Coca-Cola last week said it was planning to run a commercial on CBS just before the kickoff of Super Bowl LIII, and not during the game itself – the first time in more than a decade its commercials will not appear in the Super Bowl itself.
The pullbacks come as the price of advertising in the Super Bowl has surpassed $5 million – not to mention the prices necessary for production, special effects, celebrity spokespeople, pop songs, social-media marketing and retail promotion. CBS, which will broadcast the championship NFL game between the New England Patriots and Los Angeles Rams from Atlanta on Sunday, has said it has sold “more than 90%” of its commercial inventory. CBS has been seeking $5.1 million to $5.3 million for Super Bowl ad packages that include a 30-second spot and some digital inventory, according to people familiar with the matter.

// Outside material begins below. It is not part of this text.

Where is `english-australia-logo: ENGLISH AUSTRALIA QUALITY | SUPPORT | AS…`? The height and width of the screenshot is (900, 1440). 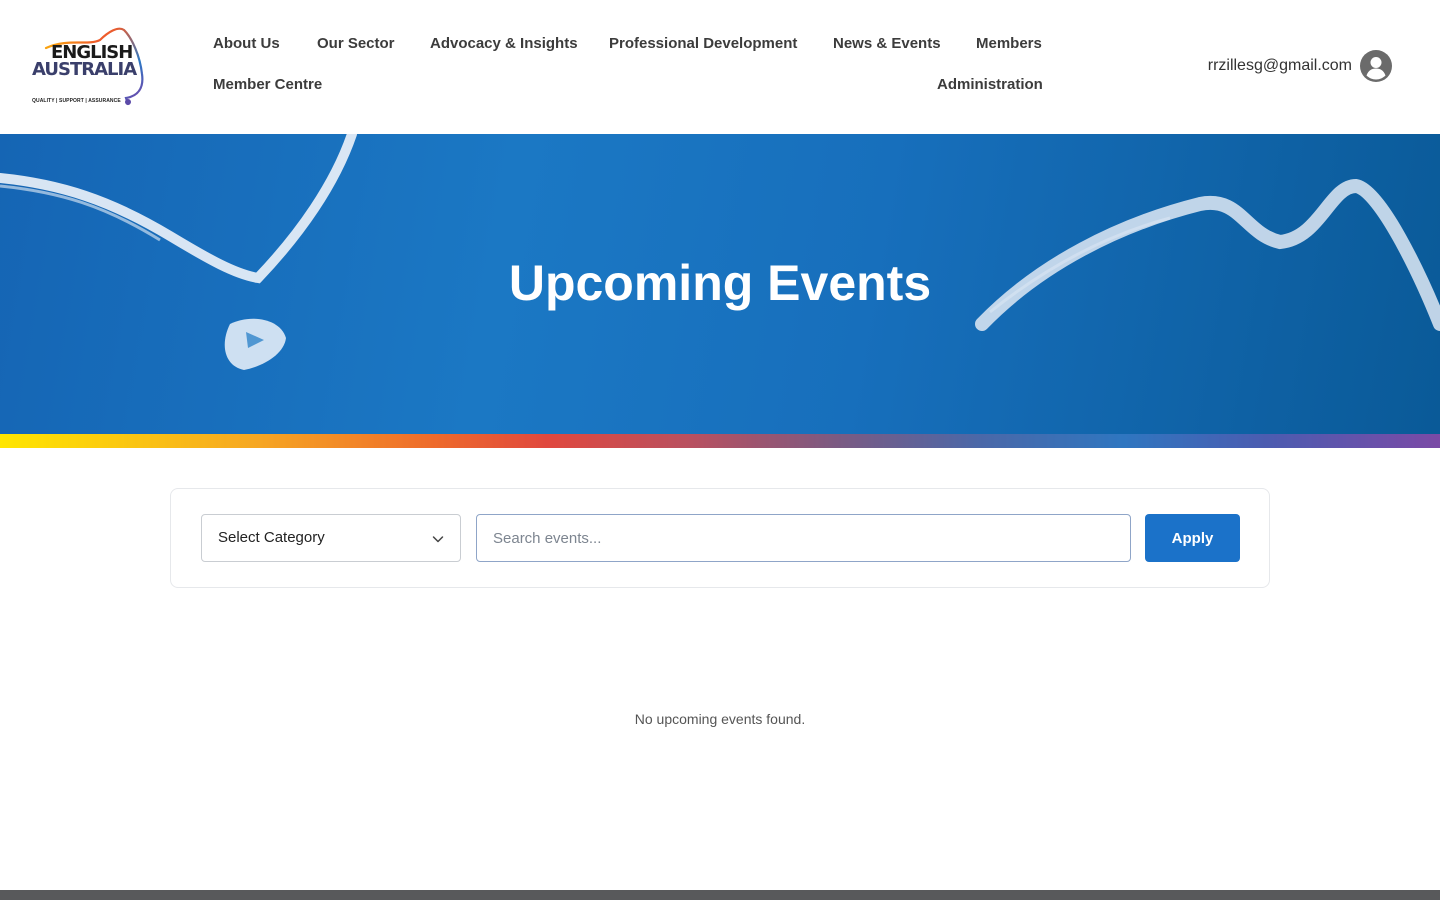 english-australia-logo: ENGLISH AUSTRALIA QUALITY | SUPPORT | AS… is located at coordinates (87, 68).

Under Francois’ aegis, Fiat Chrysler has aired spectacular ads that shattered previous rules about Super Bowl advertising. Some of its ads, such as a 2011 effort that featured a song from Eminem and talked about the economic revival of Detroit, took up two minutes – an eternity in TV advertising and a costly proposition in the Super Bowl, where 30 seconds of ad time cost millions of dollars.
Another memorable Chrysler ad that ran in 2012 featured actor Clint Eastwood telling viewers it was “halftime in America,” a nod to the recent recession, and urged Americans to get back on their feet. A 2014 ad turned legendary songwriter Bob Dylan into a commercial pitchman. “You can’t import the heart and soul of every man and woman working on the line.” Dylan said in the ad. “Let Asia assemble your phone…We will build your car.”
Some Super Bowl ads from the auto manufacturer caused controversy. Last year, the company ran a Super Bowl commercial for its Ram Trucks that used a long snippet of Dr. Martin Luther King giving one of his final sermons, known as “The Drum Major Instinct.” In the speech, the civil-rights leader told listeners that in order to serve, “you only need a heart full of grace. Soul generated by love.” He also says: “You don’t have to know about Pluto and Aristotle to serve.” The Ram ad ended with an on-screen slogan: “Built to Serve.” The ad generated a healthy amount of social-media backlash.
At the time, Fiat Chrysler said it had worked with administrators of King’s estate to gain approval for use of the speech.
The lengthy, emotion-stirring spots come at the direction of Francois, who has long been interested in finding ways to hitch his company’s cars to outsize cultural events. “We are always interested in considering partnerships with these special moments,” he told Variety in 2016.